Now some of them are back in circulation, and now we have the fastest and most effective misinformation machine ever invented, social media. Truth doesn’t even have time to decide which pants to wear.
Over the next few weeks I’ll point out some examples, starting with a classic.
How many of you have heard that if an agency is planning to undergo a staff reduction because of reorganization, realignment or reduction in force, it can add years of age and/or service to employees who would otherwise not be eligible to retire? If you have, beware. That’s utter nonsense.
For most CSRS employees the standard age and service requirements are as follows: age 60 with 20 years of service and 55 with 30. For most FERS employees, the age and service requirements are: age 62 with 5 years of service, 60 with 20 or with a reduced benefit at your minimum retirement age (MRA) with between 10 and 29 years of service. MRAs range between 55 and 57 depending on your year of birth.

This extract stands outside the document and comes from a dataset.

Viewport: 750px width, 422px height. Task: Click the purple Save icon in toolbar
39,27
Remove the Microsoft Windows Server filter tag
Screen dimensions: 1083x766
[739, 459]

When it comes to determining your age for a retirement eligibility combination, it’s the day you were born, simple as that. Much as many of us would like, no one—not even the federal government—can change when we were born (and if we could change, how many of us would opt to be older?).
The same goes for service. You either have enough years of service to retire under one of those combinations, given your age, or you don’t. There aren’t any provisions in law or regulation that allow for altering that.
In conclusion, if someone starts spreading a rumor that your agency will be adding years and/or service to make its employees eligible to retire, please set them straight. There’s no point in raising hopes that will soon be dashed.
Note: Don’t confuse this with early retirement. Under both CSRS and FERS, if your agency offers you an early retirement opportunity, you can do that at age 50 with 20 years of service or at any age with 25. That’s a change in eligibility rules, not a change in your age or creditable service.
ask.FEDweek.com: Retirement Eligibility & FERS Minimum Retirement Age (MRA)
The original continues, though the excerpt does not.